Shattering your health and future for the sake of sport is, to say the least, imprudent. The decision to risk your well-being in order to pursue fleeting glory would (or, at least, should) never be considered sound. Simone Biles did not just get nervous and decide, with the whininess of a coddled child, “I can't.” She accepted that the incredible pressure of the Games had messed with her psyche in an extreme enough way to put her at risk for severe bodily harm. Simone Biles stepping back from a gymnastics routine is different from Tom Brady or Michael Jordan stepping away from a football or basketball game. One small error in gymnastics could result in severe injury or paralysis.
Biles further recognized that she couldn’t perform at the level needed by her team. We should respect her self-awareness, humility, and knowledge that her performance was not the end all, be all.

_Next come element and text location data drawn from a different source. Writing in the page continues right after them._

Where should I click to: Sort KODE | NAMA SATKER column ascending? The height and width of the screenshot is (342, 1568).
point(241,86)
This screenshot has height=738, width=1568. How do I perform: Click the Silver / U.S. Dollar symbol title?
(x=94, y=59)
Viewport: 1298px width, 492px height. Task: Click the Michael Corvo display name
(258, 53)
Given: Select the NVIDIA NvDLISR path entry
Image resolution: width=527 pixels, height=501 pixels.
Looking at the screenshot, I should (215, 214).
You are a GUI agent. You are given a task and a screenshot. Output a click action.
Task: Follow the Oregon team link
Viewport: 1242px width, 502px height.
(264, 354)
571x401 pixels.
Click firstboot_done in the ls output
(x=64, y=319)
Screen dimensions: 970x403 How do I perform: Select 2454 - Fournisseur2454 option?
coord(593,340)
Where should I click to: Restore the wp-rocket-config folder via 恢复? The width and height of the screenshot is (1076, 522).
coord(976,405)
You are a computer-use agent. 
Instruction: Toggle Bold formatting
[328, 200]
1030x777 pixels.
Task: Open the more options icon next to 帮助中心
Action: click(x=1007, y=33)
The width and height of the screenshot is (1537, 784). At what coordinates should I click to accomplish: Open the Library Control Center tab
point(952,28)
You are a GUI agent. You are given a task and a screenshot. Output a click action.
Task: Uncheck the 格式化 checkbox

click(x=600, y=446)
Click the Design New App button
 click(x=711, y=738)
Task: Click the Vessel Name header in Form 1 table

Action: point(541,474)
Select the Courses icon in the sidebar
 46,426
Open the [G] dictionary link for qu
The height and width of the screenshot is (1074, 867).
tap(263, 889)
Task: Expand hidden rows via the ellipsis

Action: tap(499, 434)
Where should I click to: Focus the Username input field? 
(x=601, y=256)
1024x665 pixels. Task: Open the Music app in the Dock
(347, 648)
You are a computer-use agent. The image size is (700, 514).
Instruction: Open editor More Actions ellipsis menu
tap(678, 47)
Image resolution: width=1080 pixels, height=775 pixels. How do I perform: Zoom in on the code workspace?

And, by the way, Strug has already acknowledged that Simone is still the GOAT:
Michael Phelps, who perhaps understands her situation better than anyone else, has also voiced his support for Biles. Said the swimmer, “We carry a lot of things and a lot of weight on our shoulders. It’s challenging, especially when we have the lights on us and all the expectations that are being thrown on top of us. We’re human beings, nobody is perfect… I felt like I was carrying, as Simone said, the weight of the world on my shoulders.”
Simone Biles' withdrawal from the Olympics is certainly a huge disappointment. However, there is no justification for criticism of this young, highly-decorated athlete. At the end of the day, the Olympics are just a game, and Simone Biles is still the greatest gymnast of all time. What's more, she's proven herself to also be a woman of high class and commendable character.